Transportation Demand Management (TDM): When we think about providing access to traveling by whichever transportation mode, we usually think of adding physical “capacity.” With TDM, we are resolving traffic congestion and transportation needs through another dimension. By offering incentives and partnering with employers and agencies, we’re providing people with options that influence how people choose to travel. For example, if an employer offers incentives to carpooling and/or vanpooling…etc., they promote non-single occupancy vehicle travel for their employees; thereby reducing traffic congestion and other byproduct issues such as parking shortages and air pollution. Similarly, through TDM strategies, agencies can work with the development community, as well as leverage technology, to implement congestion relief measures such as smart parking strategies. The above strategies and initiatives, if implemented collectively and collaboratively, along with other policy, design, and programmatic strategies, would create a safer environment for everyone using the street.
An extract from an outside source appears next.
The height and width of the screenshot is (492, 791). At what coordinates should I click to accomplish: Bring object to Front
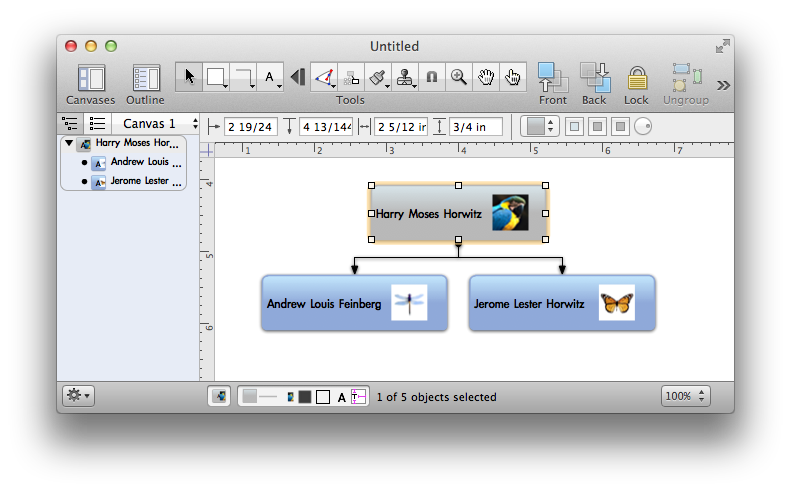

That is essentially what the Safe System Approach is – an overarching safety framework that accounts for and accepts human error, and proactively addresses safety through safer roads, speeds, designs, emergency response, and vehicle design and operation. The goal is to induce a culture of safety, where everyone is accountable for a safer street environment.
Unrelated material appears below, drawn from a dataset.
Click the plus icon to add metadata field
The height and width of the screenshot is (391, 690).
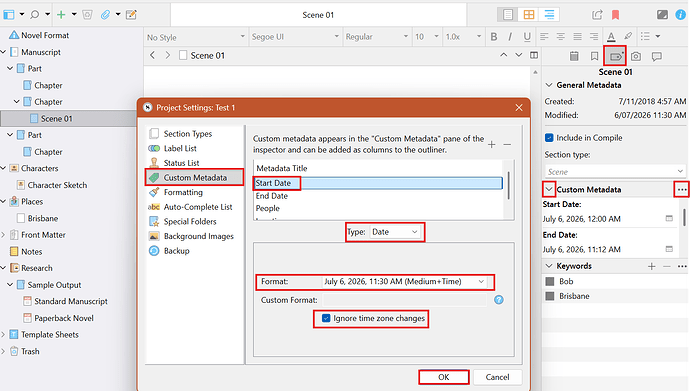pyautogui.click(x=492, y=144)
Can you explain what the Safe Streets and Roads for All (SS4A) program is, and how it has helped local agencies improve road safety?
The SS4A program was integrated into the Infrastructure Investment and Jobs Act (IIJA) with the former presidential administration’s focus on advancing safety, equity, and climate resilience. The goal of the SS4A program is to provide communities with funding to establish a Safe System Approach blueprint through adopting a Safety Action Plan, as well as providing funds for implementation and analysis. The 5-year, $5 billion program continues to fund hundreds of communities across the country and has had numerous benefits on communities, including:
• Increasing awareness of roadway safety and traffic deaths and serious injuries.
• Jump-starting safety initiatives in communities, even the ones where safety was not always a proactive goal.
• Securing funding to implement critical safety improvements in disadvantaged areas that had no other source of funding available.
• Catalyzing safety improvements and funding.
• Fostering partnerships among agencies.
• Prioritizing safety capital improvements where funding is scarce.
With SS4A sunsetting next year, what should communities and agencies be doing now to maintain or build on the safety progress it supported?
Communities should continue to foster safety efforts through:
• Establishing a safety “blueprint” through adopting a Safety Action Plan that is adopted by leadership and decision-makers and facilitates implementing critical infrastructure.
• For communities that have already adopted Safety Action Plans, there are many federal, state, and local funding opportunities where safety is a core factor. The Action Plan serves as a data-driven process to secure additional funding and continue to build momentum in improving safety through implementation and programs.
• Approaching infrastructure, policy, and program decision-making through the lens of the Safe System Approach is a different way of thinking. Once we shape our priorities to focus on saving lives and giving people safe, viable options to travel, we build communities that prioritize livability and quality of life.
Implementation and Decision-Making
How does DRMP integrate safety considerations into the earliest phases of project development, before design or construction begins?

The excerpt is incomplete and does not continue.